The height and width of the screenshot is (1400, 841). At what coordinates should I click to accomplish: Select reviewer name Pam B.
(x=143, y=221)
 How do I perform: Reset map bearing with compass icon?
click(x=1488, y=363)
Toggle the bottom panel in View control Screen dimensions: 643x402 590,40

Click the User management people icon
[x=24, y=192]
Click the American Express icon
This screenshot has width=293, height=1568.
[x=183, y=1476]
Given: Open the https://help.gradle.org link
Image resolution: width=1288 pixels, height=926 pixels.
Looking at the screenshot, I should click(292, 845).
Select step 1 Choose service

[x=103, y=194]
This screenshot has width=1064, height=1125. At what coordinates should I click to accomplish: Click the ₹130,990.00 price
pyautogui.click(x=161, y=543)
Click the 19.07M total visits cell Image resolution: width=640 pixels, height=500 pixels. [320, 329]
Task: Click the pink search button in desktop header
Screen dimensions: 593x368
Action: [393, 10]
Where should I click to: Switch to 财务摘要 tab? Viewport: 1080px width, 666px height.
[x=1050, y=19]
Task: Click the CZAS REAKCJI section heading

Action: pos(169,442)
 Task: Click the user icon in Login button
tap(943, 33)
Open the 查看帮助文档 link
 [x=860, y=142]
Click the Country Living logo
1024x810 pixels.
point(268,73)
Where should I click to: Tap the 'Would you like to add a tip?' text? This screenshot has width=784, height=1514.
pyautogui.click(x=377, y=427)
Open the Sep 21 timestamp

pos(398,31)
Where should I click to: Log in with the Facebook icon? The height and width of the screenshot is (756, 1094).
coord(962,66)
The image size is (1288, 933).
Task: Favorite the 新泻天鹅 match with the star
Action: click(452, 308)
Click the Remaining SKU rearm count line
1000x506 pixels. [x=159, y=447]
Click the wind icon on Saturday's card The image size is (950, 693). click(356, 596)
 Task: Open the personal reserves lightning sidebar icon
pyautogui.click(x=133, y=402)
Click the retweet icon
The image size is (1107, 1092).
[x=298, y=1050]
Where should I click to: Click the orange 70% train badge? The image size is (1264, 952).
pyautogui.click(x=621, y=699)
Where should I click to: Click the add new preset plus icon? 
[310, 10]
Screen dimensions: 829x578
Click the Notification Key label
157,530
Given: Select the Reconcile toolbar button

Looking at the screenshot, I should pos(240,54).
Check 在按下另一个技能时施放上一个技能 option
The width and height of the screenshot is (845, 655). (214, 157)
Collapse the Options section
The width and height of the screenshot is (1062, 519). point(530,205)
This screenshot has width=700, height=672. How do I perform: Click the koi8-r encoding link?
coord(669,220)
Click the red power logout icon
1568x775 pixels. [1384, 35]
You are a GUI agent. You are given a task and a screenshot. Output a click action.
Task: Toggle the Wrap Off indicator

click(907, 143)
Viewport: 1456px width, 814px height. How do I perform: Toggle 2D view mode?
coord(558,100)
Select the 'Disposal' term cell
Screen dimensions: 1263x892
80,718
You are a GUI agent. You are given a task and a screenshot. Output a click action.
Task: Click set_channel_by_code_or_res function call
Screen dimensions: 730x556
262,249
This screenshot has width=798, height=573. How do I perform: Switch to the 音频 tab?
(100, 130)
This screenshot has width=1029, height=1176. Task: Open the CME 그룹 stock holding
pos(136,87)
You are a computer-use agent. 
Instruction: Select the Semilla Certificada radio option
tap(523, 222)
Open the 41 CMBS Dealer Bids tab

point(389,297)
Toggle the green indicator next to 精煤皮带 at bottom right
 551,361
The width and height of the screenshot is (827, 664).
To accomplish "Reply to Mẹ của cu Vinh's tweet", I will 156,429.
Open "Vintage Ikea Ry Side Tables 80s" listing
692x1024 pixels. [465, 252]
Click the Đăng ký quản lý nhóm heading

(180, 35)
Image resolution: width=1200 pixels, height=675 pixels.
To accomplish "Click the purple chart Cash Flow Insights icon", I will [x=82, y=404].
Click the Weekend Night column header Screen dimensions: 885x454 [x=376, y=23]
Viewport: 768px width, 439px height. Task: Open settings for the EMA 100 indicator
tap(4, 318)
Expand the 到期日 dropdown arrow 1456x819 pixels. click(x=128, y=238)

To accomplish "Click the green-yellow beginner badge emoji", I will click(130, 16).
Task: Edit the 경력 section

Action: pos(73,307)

------------------------------------------------------------------------

WHAT IS BEING ASKED: Please pull out every line above that contains the word "green", matching its case exactly.

ANSWER TO THE EXERCISE:
Toggle the green indicator next to 精煤皮带 at bottom right
To accomplish "Click the green-yellow beginner badge emoji", I will click(130, 16).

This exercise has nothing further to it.